◆ **TEXT EXCERPT**:
>>>
After hearing his sermon, I started trying to remember different stories from the last few days and I couldn’t remember what day I experienced what. It all happened so fast. As I was attempting to organize the library of information in my head from the last few days, I felt compelled to write like Francis Asbury did on his journeys.

I am only a few minutes from campus in the woods. It is quiet out here with only the noise of the breeze and a car passing by slowly every few minutes. I’m trying to find anything clean to wear as the laundry here has been neglected. I have taken many showers to wipe off the grime of each day being around many people, but I’ve been too distracted processing my thoughts to remember to wash my hair. I have a few minutes to type, brush my teeth and get my bike ready. I don’t know what is on the other side of those railroad tracks. It just can’t get any bigger. I’m scared but I just can’t not be there to witness every day of this beautiful invasion people outside of Wilmore, KY are calling a revival.

I put on my helmet and sunglasses. My electric bike, which is normally stored away for the winter, is brought out of it’s slumber. My husband, Jesse, cleaned it up, aired the tires and charged the battery for me the day before to navigate the traffic in our tiny town with only 2 street lights. It’s like the minivan of electric bikes which makes it feel more sturdy and less dramatic with turns due to its weight. It is odd to ride a bike around here among the large cars, so it receives quite a bit of attention.
<<<
◆ **DATASET RECORDS**:
>>>
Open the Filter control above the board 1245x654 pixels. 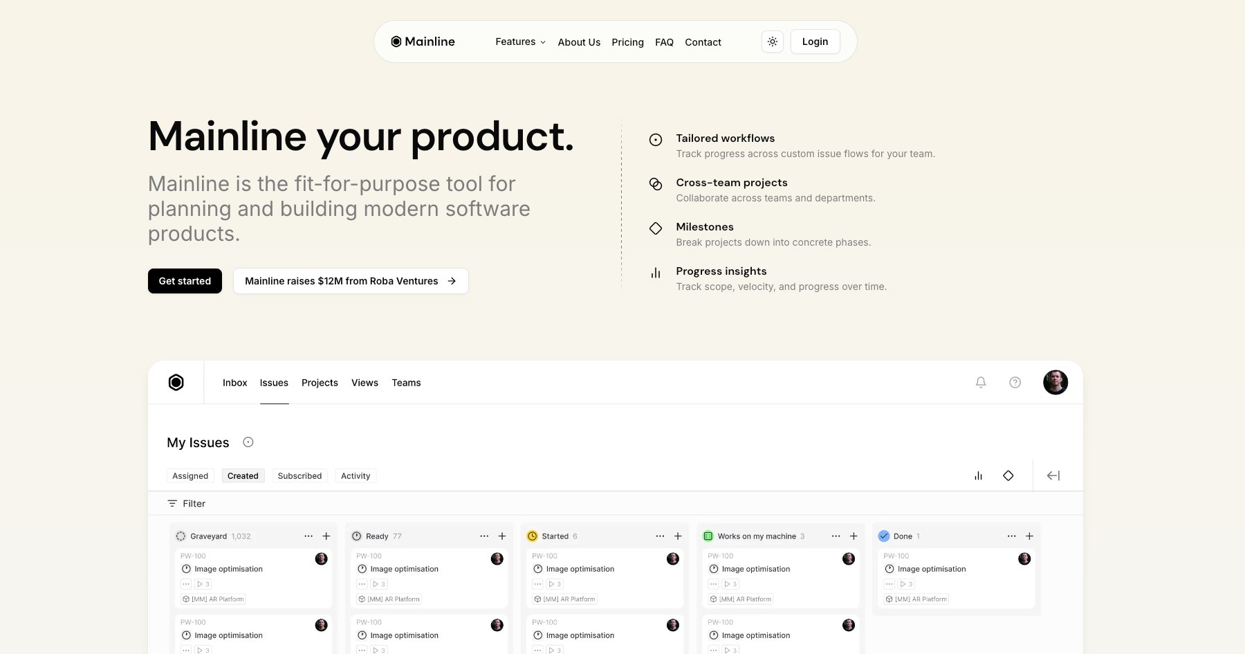coord(185,503)
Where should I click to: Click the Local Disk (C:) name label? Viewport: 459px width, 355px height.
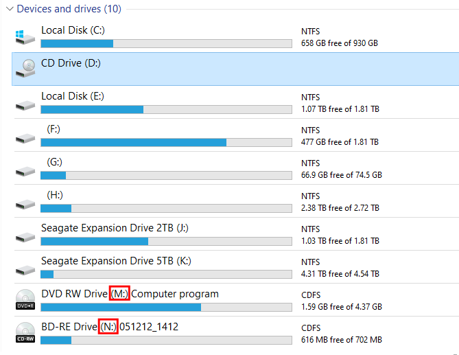(73, 30)
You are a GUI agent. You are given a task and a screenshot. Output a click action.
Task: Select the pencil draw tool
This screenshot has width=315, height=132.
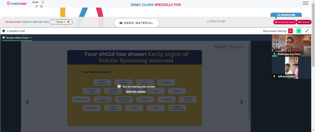[x=37, y=6]
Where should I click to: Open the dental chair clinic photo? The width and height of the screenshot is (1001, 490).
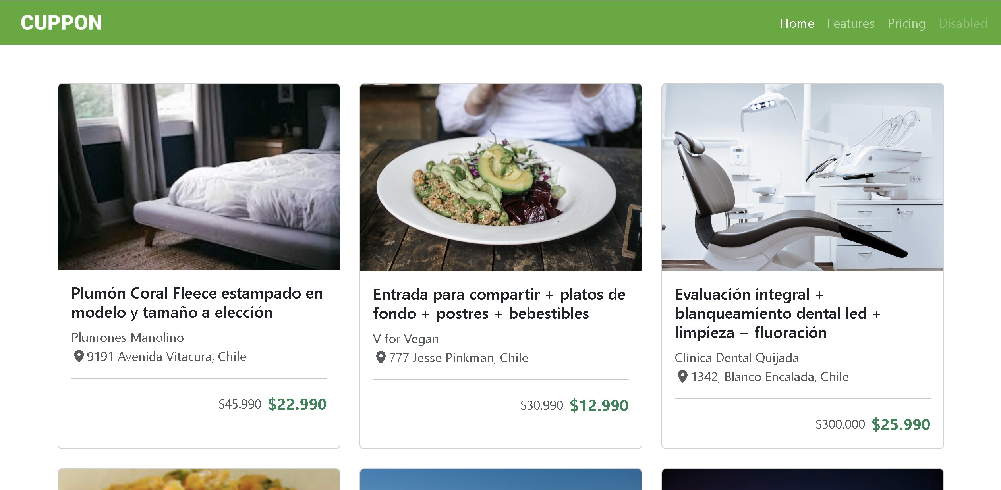(803, 177)
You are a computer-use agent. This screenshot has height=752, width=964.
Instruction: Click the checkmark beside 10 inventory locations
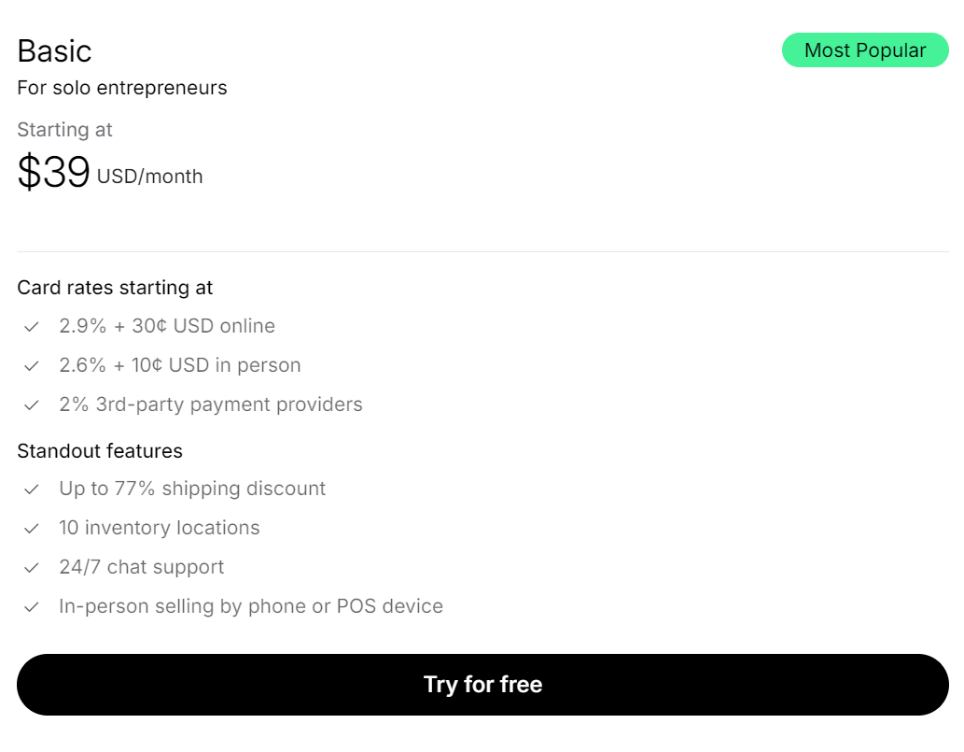(31, 528)
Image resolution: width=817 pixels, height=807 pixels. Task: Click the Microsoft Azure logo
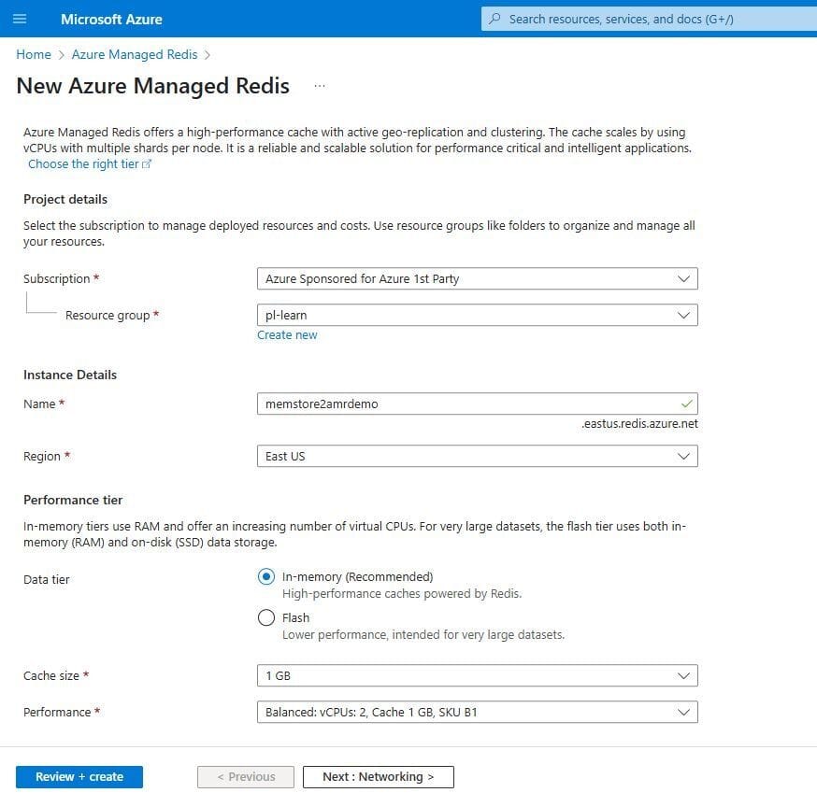pyautogui.click(x=110, y=19)
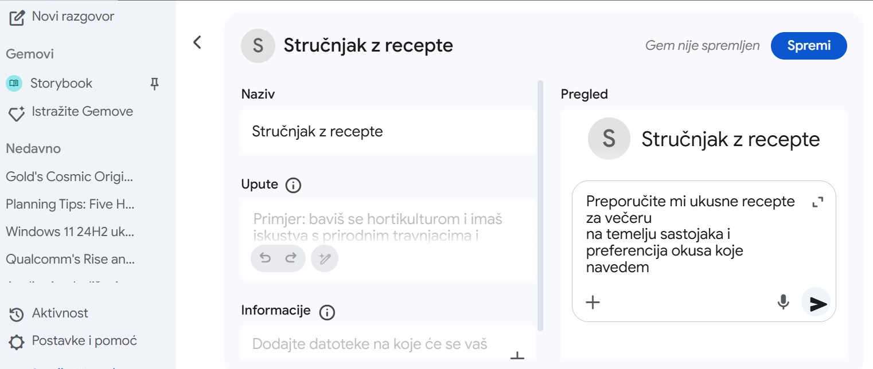This screenshot has width=873, height=369.
Task: Click the Naziv field with Stručnjak z recepte
Action: pos(389,132)
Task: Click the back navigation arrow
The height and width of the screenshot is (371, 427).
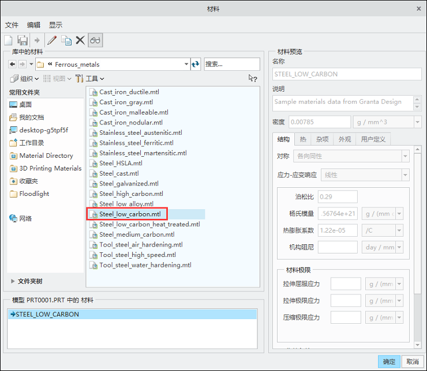Action: (x=12, y=65)
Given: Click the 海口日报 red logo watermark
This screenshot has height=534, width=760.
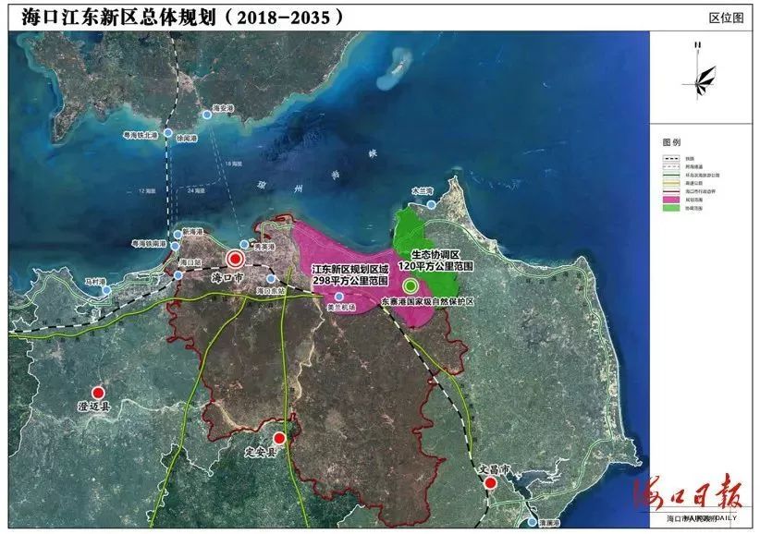Looking at the screenshot, I should click(x=685, y=498).
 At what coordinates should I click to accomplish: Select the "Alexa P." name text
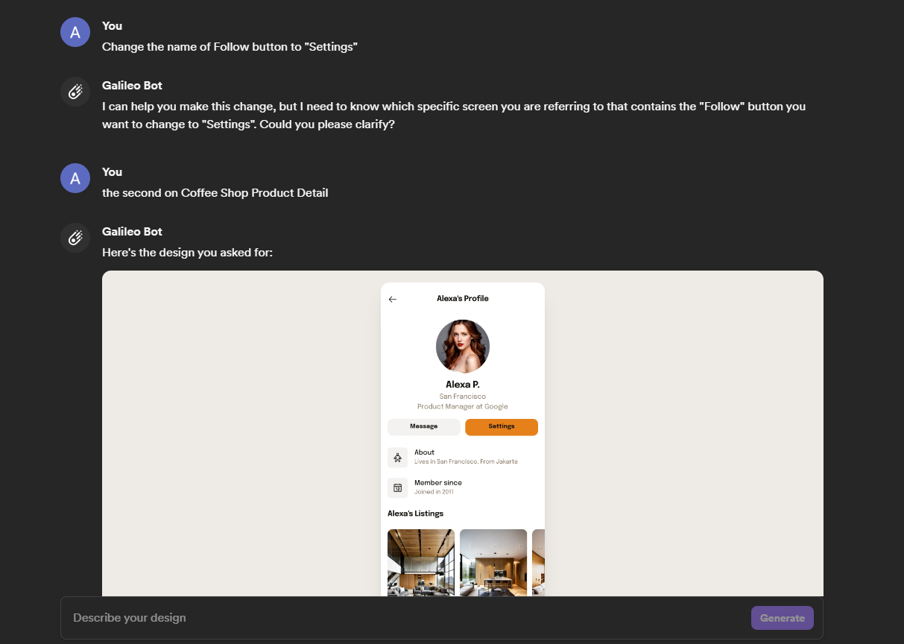(x=462, y=385)

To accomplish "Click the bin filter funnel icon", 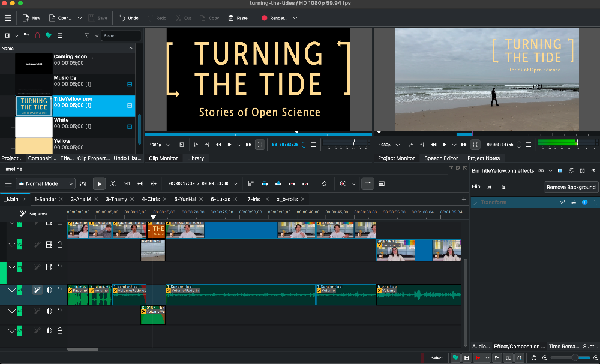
<<<
◆ **EXERCISE TASK 1**:
According to the Wilmore revival passage, why does the writer's electric bike feel sturdier and less dramatic in turns?
◆ **EXERCISE TASK 2**:
In the Wilmore revival passage, how many street lights does the writer's town have?

◆ **FINAL RESULT 1**:
The bike feels sturdier and less dramatic in turns because of its weight. The writer compares it to the minivan of electric bikes.

◆ **FINAL RESULT 2**:
The town has two street lights.